Records from a data source
+ + + +

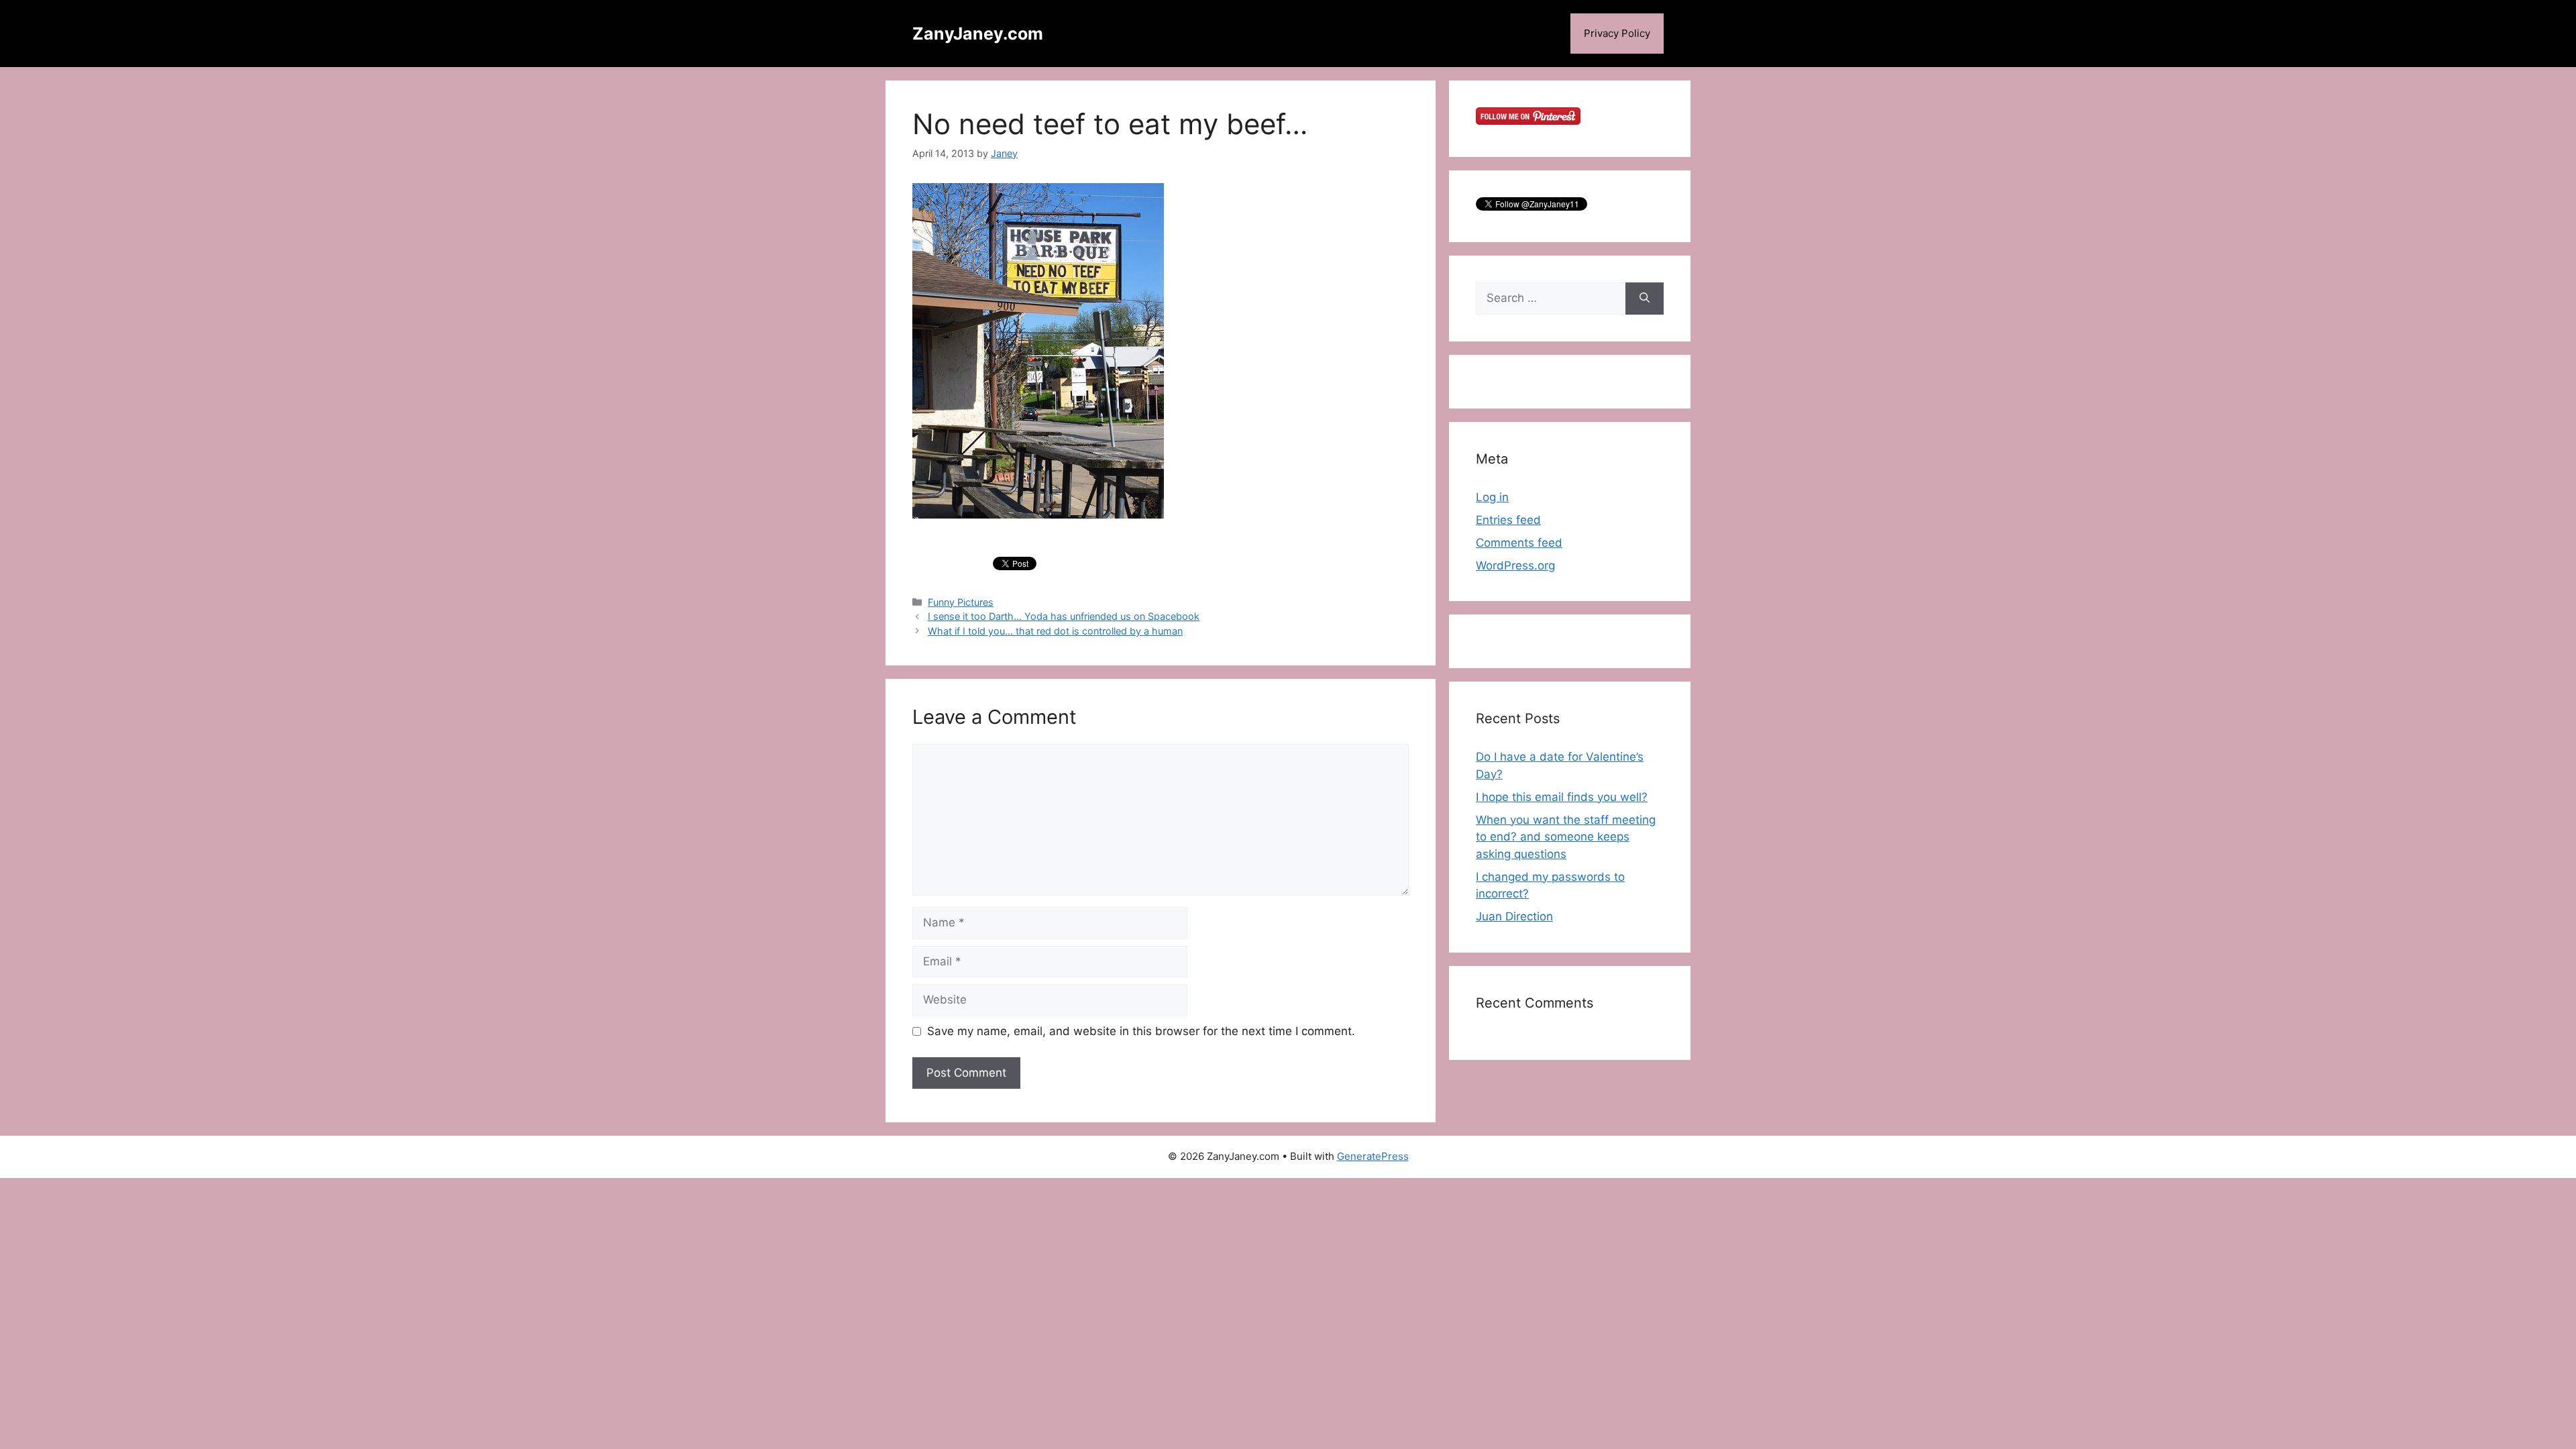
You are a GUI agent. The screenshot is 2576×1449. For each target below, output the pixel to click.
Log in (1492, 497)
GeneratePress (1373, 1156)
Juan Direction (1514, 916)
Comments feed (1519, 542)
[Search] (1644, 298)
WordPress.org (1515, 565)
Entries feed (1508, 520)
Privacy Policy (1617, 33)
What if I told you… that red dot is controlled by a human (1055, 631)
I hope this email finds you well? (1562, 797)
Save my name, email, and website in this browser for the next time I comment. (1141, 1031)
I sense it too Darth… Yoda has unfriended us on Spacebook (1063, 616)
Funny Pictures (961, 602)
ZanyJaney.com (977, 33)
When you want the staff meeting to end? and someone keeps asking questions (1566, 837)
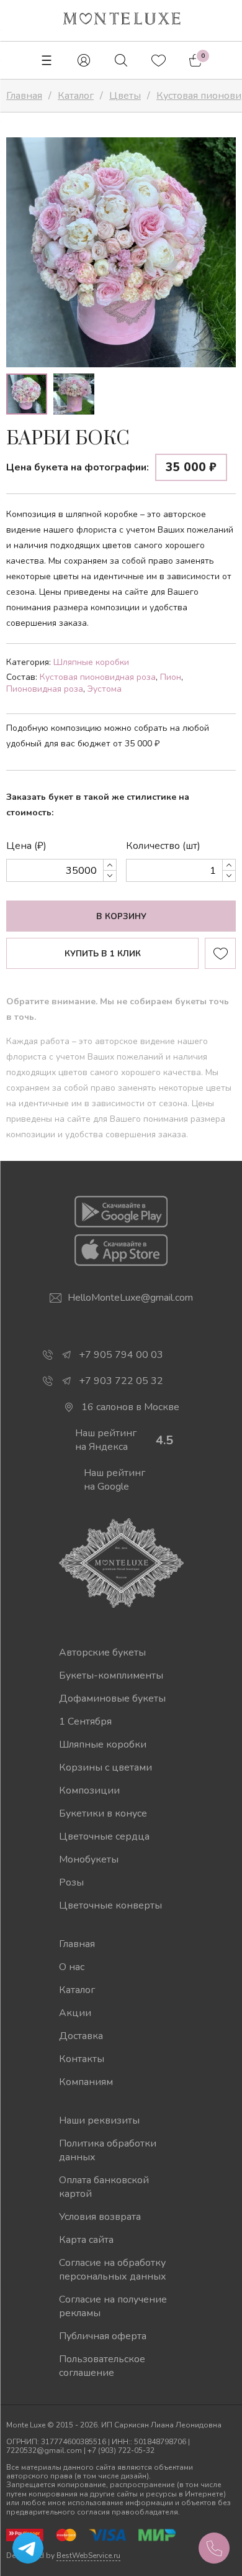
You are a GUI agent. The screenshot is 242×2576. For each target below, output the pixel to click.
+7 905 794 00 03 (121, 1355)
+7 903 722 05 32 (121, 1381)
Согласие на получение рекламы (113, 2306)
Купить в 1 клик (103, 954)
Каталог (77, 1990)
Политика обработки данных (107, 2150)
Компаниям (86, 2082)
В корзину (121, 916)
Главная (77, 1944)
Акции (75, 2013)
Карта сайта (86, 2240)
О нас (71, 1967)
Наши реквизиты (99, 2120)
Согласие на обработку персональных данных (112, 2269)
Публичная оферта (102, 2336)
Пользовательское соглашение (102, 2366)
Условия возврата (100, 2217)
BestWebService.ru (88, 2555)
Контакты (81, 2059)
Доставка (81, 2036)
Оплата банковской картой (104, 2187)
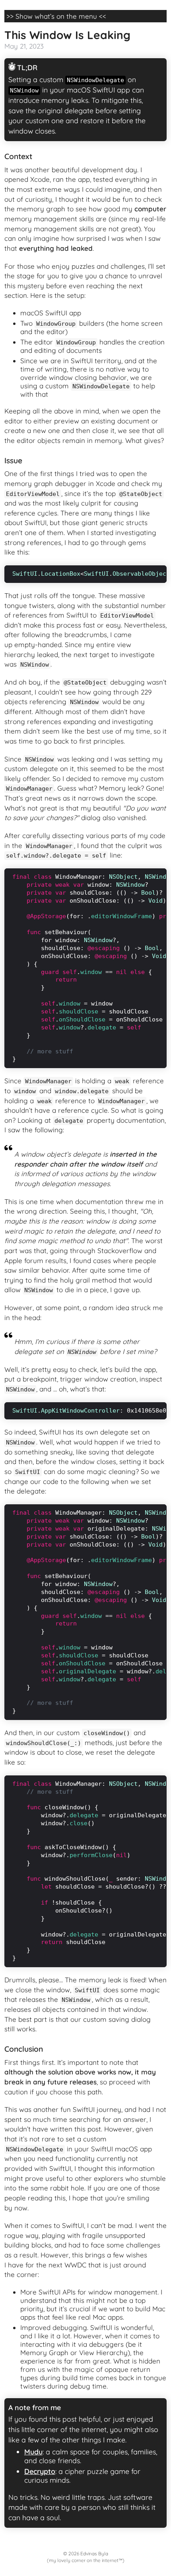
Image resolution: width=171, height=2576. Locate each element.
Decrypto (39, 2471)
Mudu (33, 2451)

+ + + +

> Task details
Above are the records; copy exactly the lines from the one with "Image resolution: width=171, height=2576." through the final line.

> Answer box
Image resolution: width=171, height=2576. Locate each element.
Decrypto (39, 2471)
Mudu (33, 2451)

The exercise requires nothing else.